→ ASSIGNED TASK: A single figure is required: the number of lines in the data below that hold the word "heading".

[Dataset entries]
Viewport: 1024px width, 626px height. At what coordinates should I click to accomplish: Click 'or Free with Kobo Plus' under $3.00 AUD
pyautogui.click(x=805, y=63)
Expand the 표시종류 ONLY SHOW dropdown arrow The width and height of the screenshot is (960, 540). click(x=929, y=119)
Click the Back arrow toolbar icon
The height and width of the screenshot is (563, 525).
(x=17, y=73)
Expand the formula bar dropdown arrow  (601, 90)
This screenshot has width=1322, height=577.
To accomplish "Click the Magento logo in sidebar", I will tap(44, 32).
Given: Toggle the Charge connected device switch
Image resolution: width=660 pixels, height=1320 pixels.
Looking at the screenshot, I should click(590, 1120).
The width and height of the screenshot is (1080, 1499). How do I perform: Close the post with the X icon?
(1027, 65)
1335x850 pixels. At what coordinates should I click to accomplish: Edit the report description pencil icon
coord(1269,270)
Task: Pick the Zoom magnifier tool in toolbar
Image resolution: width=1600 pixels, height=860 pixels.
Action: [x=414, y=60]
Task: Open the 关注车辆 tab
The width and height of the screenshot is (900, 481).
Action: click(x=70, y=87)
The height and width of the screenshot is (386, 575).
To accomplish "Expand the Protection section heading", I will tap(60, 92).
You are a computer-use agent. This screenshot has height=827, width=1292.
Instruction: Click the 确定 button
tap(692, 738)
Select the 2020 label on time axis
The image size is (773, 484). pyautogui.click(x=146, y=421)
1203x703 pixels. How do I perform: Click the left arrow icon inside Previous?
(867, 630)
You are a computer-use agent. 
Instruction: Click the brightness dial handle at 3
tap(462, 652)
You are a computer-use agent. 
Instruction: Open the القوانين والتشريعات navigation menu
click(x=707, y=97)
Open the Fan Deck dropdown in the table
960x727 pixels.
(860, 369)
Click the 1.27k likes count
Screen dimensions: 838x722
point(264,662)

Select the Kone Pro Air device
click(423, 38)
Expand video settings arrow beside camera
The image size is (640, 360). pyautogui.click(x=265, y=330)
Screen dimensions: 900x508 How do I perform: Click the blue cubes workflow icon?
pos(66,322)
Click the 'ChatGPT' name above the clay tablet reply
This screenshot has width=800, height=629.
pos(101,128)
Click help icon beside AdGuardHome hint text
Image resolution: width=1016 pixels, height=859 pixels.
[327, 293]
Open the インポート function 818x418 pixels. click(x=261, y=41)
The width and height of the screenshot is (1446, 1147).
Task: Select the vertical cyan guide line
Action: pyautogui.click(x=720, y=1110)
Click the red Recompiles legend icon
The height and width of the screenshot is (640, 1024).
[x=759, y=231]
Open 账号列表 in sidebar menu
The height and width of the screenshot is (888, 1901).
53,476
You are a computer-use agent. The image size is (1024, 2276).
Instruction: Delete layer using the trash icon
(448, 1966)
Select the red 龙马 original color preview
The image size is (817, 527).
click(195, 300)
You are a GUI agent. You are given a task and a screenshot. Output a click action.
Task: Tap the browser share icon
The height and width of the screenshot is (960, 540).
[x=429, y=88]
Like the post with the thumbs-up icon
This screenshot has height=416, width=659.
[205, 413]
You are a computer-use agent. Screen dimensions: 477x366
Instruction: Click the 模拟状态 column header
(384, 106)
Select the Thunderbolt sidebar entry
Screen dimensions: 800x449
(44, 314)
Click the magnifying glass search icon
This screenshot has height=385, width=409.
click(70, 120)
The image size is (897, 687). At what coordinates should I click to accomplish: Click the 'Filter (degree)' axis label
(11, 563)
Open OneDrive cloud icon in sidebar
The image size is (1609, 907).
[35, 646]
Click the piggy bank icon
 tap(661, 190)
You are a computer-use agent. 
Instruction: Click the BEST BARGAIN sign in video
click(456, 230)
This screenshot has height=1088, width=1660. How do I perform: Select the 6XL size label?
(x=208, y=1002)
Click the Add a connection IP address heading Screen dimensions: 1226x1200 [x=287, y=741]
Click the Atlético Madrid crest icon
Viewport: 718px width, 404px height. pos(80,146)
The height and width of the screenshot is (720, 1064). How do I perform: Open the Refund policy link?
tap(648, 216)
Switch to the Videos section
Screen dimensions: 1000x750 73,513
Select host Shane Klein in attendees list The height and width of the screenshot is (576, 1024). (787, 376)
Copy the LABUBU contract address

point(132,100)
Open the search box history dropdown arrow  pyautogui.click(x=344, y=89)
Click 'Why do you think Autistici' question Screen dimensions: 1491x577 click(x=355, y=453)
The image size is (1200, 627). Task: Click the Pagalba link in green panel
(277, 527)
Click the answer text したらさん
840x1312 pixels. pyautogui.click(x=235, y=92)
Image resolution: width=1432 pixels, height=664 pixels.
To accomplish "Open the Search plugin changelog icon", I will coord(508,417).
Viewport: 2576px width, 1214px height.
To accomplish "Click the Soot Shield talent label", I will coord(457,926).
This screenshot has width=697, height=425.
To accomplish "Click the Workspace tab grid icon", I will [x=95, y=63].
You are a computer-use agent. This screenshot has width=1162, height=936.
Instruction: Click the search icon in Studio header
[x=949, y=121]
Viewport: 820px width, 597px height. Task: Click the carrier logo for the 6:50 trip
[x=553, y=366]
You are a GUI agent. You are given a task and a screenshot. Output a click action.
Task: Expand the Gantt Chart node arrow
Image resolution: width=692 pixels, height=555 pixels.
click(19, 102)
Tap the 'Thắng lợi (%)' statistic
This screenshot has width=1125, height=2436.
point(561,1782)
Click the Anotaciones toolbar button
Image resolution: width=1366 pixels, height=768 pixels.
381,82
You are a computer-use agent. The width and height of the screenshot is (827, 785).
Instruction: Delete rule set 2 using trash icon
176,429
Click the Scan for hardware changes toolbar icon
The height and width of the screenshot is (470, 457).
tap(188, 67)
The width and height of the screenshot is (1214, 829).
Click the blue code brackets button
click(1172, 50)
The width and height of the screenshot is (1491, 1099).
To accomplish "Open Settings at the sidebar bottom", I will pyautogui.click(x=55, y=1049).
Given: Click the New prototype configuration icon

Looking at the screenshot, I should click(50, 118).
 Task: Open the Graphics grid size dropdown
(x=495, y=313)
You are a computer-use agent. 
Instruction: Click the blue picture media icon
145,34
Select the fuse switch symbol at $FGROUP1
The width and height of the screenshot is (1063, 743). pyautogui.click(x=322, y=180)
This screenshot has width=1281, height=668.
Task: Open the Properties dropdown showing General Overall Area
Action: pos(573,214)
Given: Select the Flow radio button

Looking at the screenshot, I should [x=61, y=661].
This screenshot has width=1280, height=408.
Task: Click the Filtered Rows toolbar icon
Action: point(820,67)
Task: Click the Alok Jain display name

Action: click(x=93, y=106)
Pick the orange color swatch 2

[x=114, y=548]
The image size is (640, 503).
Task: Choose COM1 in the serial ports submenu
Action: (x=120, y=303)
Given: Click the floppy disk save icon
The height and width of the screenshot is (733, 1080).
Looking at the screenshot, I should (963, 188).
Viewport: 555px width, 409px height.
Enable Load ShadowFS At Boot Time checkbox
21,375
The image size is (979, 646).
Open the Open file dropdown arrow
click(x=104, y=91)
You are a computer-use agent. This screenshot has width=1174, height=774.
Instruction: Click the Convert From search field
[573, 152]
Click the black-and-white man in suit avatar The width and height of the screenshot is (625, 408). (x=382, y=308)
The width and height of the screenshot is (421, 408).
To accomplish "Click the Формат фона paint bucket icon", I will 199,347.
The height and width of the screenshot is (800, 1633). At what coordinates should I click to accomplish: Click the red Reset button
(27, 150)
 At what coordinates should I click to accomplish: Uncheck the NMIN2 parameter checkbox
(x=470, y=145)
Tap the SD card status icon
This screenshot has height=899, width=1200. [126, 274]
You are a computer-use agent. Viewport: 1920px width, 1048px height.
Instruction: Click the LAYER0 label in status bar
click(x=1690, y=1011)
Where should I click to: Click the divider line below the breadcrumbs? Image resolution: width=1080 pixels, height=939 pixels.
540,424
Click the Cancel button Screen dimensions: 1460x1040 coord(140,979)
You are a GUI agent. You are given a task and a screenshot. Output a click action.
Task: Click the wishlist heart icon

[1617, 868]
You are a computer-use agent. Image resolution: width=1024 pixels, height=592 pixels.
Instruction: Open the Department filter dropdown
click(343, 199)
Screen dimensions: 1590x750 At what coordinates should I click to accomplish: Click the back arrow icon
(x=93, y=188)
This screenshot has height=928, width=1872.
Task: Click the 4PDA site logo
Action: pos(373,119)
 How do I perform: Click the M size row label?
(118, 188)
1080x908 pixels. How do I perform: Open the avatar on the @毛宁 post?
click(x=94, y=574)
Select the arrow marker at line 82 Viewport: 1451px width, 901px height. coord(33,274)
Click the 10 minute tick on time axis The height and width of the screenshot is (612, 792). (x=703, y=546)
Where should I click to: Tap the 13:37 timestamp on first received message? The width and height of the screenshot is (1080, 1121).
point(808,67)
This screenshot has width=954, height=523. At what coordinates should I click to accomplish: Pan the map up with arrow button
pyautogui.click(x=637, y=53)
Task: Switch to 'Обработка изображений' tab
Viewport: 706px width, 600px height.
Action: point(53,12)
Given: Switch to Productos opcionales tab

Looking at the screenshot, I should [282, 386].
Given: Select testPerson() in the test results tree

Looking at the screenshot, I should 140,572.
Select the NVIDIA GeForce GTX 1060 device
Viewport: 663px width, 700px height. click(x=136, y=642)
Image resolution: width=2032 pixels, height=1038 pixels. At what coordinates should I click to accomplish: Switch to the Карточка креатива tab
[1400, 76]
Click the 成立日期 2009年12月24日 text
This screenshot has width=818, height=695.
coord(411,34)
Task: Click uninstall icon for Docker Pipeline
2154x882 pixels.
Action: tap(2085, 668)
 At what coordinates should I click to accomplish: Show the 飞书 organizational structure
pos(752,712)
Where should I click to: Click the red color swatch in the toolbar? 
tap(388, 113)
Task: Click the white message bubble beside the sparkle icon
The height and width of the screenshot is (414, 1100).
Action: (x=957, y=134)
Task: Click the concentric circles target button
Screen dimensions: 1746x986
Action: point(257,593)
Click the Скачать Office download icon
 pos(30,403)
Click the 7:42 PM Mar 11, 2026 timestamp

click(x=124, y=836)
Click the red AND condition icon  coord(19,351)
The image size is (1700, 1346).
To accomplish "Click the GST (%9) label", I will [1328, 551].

→ PROBLEM SOLUTION: 2